Material provided:
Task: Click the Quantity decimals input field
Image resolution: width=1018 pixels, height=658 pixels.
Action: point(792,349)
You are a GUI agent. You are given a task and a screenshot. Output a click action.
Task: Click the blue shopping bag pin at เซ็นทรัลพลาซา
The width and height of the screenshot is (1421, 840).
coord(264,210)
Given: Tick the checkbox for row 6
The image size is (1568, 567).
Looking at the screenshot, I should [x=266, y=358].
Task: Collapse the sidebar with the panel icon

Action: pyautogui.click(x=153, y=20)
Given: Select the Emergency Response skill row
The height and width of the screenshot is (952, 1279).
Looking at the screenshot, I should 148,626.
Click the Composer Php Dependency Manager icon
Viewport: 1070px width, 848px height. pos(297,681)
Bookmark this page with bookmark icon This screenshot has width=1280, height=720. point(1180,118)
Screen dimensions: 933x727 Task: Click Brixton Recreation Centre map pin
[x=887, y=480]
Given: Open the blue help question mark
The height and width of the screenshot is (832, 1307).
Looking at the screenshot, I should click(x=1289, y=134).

Exercise details:
Retype the listing above exactly as it appears.

Exercise answer:
Task: Click the Quantity decimals input field
Image resolution: width=1018 pixels, height=658 pixels.
Action: point(792,349)
You are a GUI agent. You are given a task and a screenshot. Output a click action.
Task: Click the blue shopping bag pin at เซ็นทรัลพลาซา
The width and height of the screenshot is (1421, 840).
coord(264,210)
Given: Tick the checkbox for row 6
The image size is (1568, 567).
Looking at the screenshot, I should [x=266, y=358].
Task: Collapse the sidebar with the panel icon

Action: pyautogui.click(x=153, y=20)
Given: Select the Emergency Response skill row
The height and width of the screenshot is (952, 1279).
Looking at the screenshot, I should 148,626.
Click the Composer Php Dependency Manager icon
Viewport: 1070px width, 848px height. pos(297,681)
Bookmark this page with bookmark icon This screenshot has width=1280, height=720. point(1180,118)
Screen dimensions: 933x727 Task: Click Brixton Recreation Centre map pin
[x=887, y=480]
Given: Open the blue help question mark
The height and width of the screenshot is (832, 1307).
Looking at the screenshot, I should click(x=1289, y=134).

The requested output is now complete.